右京とは平安京の西半分(御所≒天皇陛下から見て右側)で、しばしば桂川の氾濫にさらされる湿地帯です。
満足な家も建てられず、田畑にも不向きであるため、低所得者層が仮小屋をかけて寝起きするスラム地域でした。
そんなところに博打打ちが群がるのは自然の流れ。
博徒らの争論と言えば、イカサマをしたとかイチャモンつけるなとか、おおかたそんなところでしょう。
あまりにもありふれた日常光景ですが、この日はちょっと違いました。
「てめぇ、ふざけんじゃねぇぞ!」
争論に激昂した法師がいきなり抜刀し、そのまま相手の男(以下、甲)を刺し殺してしまったのです。
「この野郎、よくも兄貴を殺りやがったな!」
男の弟(以下、乙)は怒り狂って法師を襲撃。とても敵わぬと見たのか、法師はたちまち踵(きびす)を返して逃げ出しました。
乙「待ちやがれ、この腐れ坊主!」
法師「待てと言われて待つバカがあるか!」
逃げる法師に追いかける乙。二人は延々と走り続け、そのまま朔平門(さくへいもん)から御所の中へ。

御所の門(イメージ)
朔平門とは御所の北門に当たります。スタート地点がどこか分かりませんが、よりによって御所へ逃げ込むとは、大胆不敵にも程があるでしょう。
と言うか、門衛は何をしていたのでしょうか。二人を止めなかったか、それともよそ見でもしていたのか……とんでもない緩さですね。
乙「この野郎、どのまで逃げる気だ!」
法師「お前が追って来なくなるまでた!」
御所へ乱入してもまだまだ続く逃走劇。ついに二人は滝口までやって来てしまいました。
滝口(たきぐち)とは雨水が樋を伝って流れ落ちる場所で、滝のようだったためそう呼ばれています。
そのすぐ側には太皇太后である藤原彰子(しょうし/あきこ)の御在所がありました。
ちなみに太皇太后(たいこうたいごう)とは、先々代以前の皇后・中宮に与えられる称号です。
「この野郎、ついに捕らえたぞ!」
「「放せ!」」
ここまでやって来て、ようやく二人は滝口武者(~のむさ/むしゃ)らに捕縛されたのでした。
■驚きの数々

殺された博徒(イメージ)
かくして検非違使に身柄を引き渡された二人。

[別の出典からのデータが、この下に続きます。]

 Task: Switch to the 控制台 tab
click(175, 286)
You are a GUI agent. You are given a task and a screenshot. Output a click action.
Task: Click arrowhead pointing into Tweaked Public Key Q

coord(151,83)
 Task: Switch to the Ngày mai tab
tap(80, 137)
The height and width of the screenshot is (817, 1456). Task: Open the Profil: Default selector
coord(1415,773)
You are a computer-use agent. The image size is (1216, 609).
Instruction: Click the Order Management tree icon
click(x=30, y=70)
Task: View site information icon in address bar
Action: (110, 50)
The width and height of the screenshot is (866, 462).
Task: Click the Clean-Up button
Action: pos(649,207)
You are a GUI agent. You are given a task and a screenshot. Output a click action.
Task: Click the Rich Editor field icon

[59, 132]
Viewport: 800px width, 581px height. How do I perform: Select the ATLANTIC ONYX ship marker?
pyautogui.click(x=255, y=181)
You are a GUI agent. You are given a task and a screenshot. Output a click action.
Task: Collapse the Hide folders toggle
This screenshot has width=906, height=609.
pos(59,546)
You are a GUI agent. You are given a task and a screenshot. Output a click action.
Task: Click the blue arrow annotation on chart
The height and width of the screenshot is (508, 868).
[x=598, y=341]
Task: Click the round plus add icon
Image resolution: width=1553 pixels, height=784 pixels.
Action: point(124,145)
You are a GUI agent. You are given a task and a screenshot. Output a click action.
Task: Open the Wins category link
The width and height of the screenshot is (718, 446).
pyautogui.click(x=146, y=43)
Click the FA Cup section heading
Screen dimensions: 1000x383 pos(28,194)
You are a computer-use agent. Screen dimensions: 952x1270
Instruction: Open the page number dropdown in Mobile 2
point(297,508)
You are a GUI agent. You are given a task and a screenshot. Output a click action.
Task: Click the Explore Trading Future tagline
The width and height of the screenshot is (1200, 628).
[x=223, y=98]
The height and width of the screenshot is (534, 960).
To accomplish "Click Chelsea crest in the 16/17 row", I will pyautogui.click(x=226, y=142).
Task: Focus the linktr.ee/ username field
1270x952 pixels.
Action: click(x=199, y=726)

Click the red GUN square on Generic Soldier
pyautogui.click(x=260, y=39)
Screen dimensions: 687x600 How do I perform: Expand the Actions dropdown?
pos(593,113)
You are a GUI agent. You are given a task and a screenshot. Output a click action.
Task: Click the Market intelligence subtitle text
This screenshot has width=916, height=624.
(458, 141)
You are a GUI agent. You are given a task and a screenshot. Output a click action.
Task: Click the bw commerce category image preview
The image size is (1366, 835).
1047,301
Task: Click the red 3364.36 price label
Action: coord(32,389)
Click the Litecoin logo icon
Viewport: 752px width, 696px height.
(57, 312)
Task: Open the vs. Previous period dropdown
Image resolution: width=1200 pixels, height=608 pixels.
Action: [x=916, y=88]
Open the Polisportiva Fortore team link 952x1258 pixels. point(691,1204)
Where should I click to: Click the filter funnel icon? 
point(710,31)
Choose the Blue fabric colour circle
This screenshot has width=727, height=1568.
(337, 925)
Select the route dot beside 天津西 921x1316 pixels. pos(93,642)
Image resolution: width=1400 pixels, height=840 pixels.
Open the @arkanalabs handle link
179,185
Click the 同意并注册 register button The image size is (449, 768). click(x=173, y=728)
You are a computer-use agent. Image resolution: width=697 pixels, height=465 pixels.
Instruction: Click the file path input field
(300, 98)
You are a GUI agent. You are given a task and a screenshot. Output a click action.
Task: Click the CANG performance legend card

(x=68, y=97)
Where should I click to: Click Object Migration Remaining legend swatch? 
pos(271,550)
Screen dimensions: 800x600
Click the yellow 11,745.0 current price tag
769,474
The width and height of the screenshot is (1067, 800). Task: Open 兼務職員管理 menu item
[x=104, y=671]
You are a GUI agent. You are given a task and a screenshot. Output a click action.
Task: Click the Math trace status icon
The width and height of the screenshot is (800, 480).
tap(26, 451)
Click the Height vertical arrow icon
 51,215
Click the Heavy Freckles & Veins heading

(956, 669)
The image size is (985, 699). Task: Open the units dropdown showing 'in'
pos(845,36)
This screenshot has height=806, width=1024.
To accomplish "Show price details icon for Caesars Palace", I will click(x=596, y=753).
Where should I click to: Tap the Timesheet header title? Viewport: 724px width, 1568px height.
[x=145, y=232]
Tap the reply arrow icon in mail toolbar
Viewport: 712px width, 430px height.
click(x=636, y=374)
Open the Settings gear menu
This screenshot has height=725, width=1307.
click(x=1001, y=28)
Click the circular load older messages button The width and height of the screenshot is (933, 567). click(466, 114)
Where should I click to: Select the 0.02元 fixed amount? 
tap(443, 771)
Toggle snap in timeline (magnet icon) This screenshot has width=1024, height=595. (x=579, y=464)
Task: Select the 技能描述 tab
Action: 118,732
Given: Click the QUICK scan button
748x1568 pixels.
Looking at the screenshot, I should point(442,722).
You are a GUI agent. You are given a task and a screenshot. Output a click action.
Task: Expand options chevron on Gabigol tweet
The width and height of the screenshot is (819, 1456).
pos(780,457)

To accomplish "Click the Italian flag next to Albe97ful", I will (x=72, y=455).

その後どうなったのかについては、『小右記』作者である藤原実資の興味外だったようで、詳しい記録がありません。
それにしても、色々と驚きの連続でしたね。
【驚きポイント】
1、僧侶が博打をしていたこと。
2、僧侶が抜刀・殺人に及んだこと。
3、追われ追いかけ、御所の朔平門までやって来たこと。
4、そのまま御所へ乱入したこと。
5、滝口に至るまで、誰も止めなかった(止められなかった?)こと。
現代の感覚では、とんでもない不祥事以外の何物でもありません。
ただ、平安時代の古記録を見ていると、似たような事例はちょくちょくありました。
さすがに太皇太后の身に危険が迫りかねない事態は少ないものの、この日に御所を警固していた官人たちは、どんな処分が下されたのでしょうか。
NHK大河ドラマ「光る君へ」では登場しないでしょうが、こんな珍事件も御所の中で起きていたのでした。